Exercise prompt:
Return each of the following records unchanged, with every line kept the same.

Information shown:
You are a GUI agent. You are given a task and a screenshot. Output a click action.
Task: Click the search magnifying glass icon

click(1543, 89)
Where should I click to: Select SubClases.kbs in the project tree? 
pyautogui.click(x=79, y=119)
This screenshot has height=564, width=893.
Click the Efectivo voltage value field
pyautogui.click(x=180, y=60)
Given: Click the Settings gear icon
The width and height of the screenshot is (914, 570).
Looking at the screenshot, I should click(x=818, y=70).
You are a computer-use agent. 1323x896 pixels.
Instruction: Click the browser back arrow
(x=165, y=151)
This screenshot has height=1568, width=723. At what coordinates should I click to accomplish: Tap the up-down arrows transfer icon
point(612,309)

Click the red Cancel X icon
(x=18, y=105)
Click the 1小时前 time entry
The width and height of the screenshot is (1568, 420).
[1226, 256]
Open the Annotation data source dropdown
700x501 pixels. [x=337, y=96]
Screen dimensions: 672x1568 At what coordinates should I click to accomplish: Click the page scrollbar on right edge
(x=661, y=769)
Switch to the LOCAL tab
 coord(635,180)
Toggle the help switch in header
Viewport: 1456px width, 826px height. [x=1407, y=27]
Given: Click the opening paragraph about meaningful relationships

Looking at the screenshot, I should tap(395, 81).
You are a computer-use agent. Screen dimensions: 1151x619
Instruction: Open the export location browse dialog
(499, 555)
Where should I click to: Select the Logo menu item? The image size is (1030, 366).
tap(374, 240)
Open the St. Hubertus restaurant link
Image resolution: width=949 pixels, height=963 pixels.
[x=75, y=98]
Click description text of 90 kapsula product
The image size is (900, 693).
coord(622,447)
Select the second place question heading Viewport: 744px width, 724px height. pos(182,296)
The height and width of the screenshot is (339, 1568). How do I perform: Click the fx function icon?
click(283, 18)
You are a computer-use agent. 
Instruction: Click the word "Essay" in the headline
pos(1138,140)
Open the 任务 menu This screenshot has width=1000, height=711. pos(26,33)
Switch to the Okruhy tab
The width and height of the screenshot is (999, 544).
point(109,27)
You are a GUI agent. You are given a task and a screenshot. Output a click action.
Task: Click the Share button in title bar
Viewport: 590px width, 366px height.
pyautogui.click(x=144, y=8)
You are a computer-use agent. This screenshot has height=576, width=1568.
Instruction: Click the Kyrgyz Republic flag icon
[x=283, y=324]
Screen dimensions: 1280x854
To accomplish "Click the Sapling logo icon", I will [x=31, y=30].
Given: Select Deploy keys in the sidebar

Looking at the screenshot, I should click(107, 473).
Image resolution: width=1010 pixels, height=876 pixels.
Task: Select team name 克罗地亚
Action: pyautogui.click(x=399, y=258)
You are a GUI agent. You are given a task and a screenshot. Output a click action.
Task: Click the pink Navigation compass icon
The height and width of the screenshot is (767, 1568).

Task solution:
You are a GUI agent. You are given a task and a screenshot. Output a click action.
Task: Click the search magnifying glass icon

click(1543, 89)
Where should I click to: Select SubClases.kbs in the project tree? 
pyautogui.click(x=79, y=119)
This screenshot has height=564, width=893.
Click the Efectivo voltage value field
pyautogui.click(x=180, y=60)
Given: Click the Settings gear icon
The width and height of the screenshot is (914, 570).
Looking at the screenshot, I should click(x=818, y=70).
You are a computer-use agent. 1323x896 pixels.
Instruction: Click the browser back arrow
(x=165, y=151)
This screenshot has height=1568, width=723. At what coordinates should I click to accomplish: Tap the up-down arrows transfer icon
point(612,309)

Click the red Cancel X icon
(x=18, y=105)
Click the 1小时前 time entry
The width and height of the screenshot is (1568, 420).
[1226, 256]
Open the Annotation data source dropdown
700x501 pixels. [x=337, y=96]
Screen dimensions: 672x1568 At what coordinates should I click to accomplish: Click the page scrollbar on right edge
(x=661, y=769)
Switch to the LOCAL tab
 coord(635,180)
Toggle the help switch in header
Viewport: 1456px width, 826px height. [x=1407, y=27]
Given: Click the opening paragraph about meaningful relationships

Looking at the screenshot, I should tap(395, 81).
You are a computer-use agent. Screen dimensions: 1151x619
Instruction: Open the export location browse dialog
(499, 555)
Where should I click to: Select the Logo menu item? The image size is (1030, 366).
tap(374, 240)
Open the St. Hubertus restaurant link
Image resolution: width=949 pixels, height=963 pixels.
[x=75, y=98]
Click description text of 90 kapsula product
The image size is (900, 693).
coord(622,447)
Select the second place question heading Viewport: 744px width, 724px height. pos(182,296)
The height and width of the screenshot is (339, 1568). How do I perform: Click the fx function icon?
click(283, 18)
You are a computer-use agent. 
Instruction: Click the word "Essay" in the headline
pos(1138,140)
Open the 任务 menu This screenshot has width=1000, height=711. pos(26,33)
Switch to the Okruhy tab
The width and height of the screenshot is (999, 544).
point(109,27)
You are a GUI agent. You are given a task and a screenshot. Output a click action.
Task: Click the Share button in title bar
Viewport: 590px width, 366px height.
pyautogui.click(x=144, y=8)
You are a computer-use agent. This screenshot has height=576, width=1568.
Instruction: Click the Kyrgyz Republic flag icon
[x=283, y=324]
Screen dimensions: 1280x854
To accomplish "Click the Sapling logo icon", I will [x=31, y=30].
Given: Select Deploy keys in the sidebar

Looking at the screenshot, I should click(107, 473).
Image resolution: width=1010 pixels, height=876 pixels.
Task: Select team name 克罗地亚
Action: pyautogui.click(x=399, y=258)
You are a GUI agent. You are given a task and a screenshot. Output a click action.
Task: Click the pink Navigation compass icon
The height and width of the screenshot is (767, 1568).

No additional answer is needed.